Word and element location records:
++++++
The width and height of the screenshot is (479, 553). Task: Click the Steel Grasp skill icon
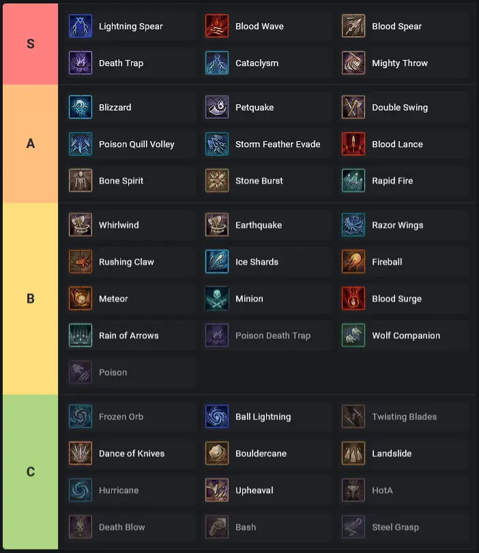(353, 527)
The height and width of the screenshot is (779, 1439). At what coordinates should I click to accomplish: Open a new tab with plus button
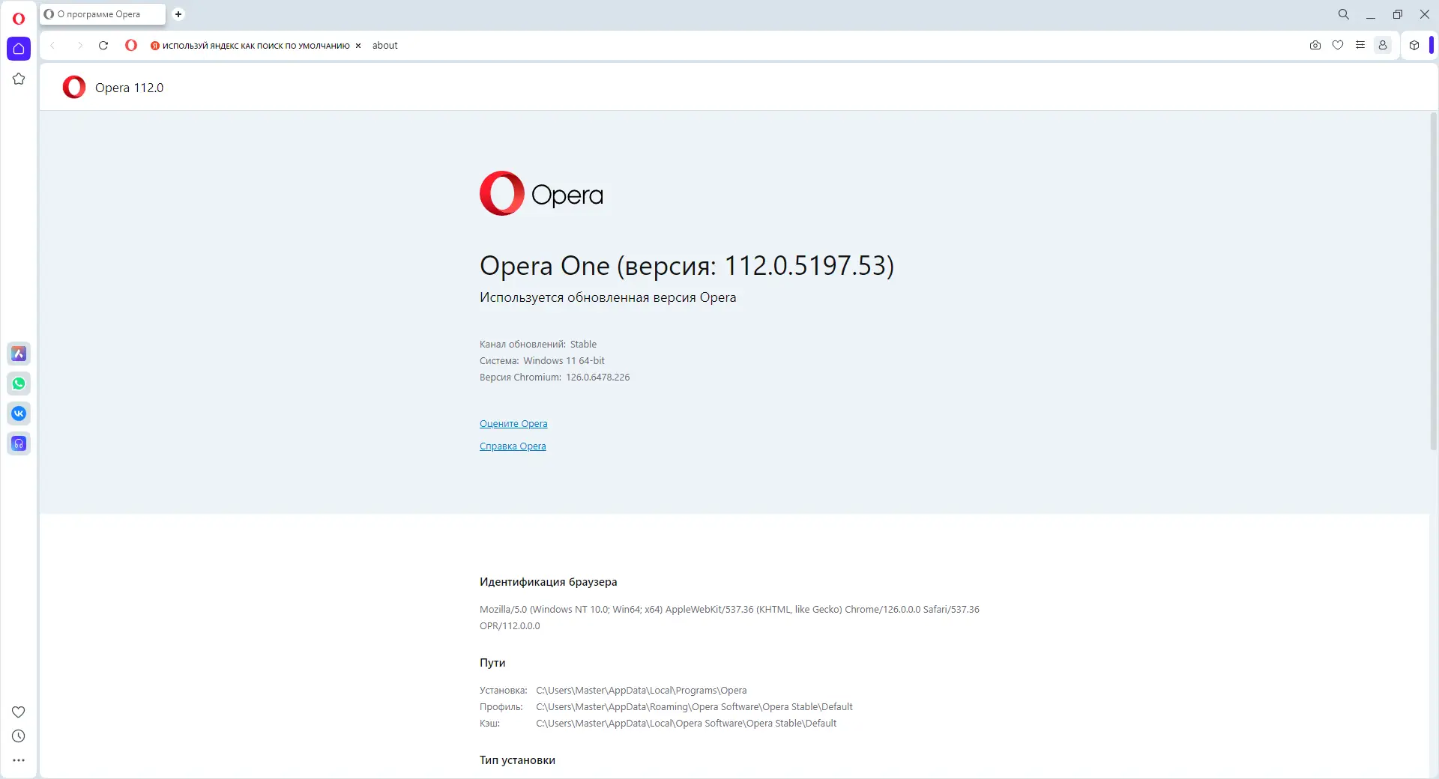coord(178,14)
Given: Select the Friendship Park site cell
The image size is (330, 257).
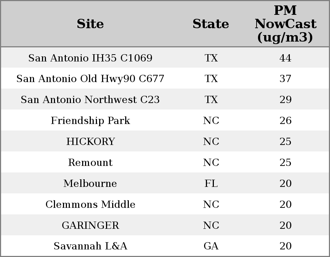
++++++
### Requirement:
Express every line of the records above as a Markdown table with the columns "Row" and "Line," numbering each row and skipping blank lines. Leave the pictures out of the table.

### The reply:
| Row | Line |
|---|---|
| 1 | The width and height of the screenshot is (479, 553). Task: Click the Steel Grasp skill icon |
| 2 | (353, 527) |
| 3 | The height and width of the screenshot is (779, 1439). At what coordinates should I click to accomplish: Open a new tab with plus button |
| 4 | coord(178,14) |
| 5 | Given: Select the Friendship Park site cell |
| 6 | The image size is (330, 257). |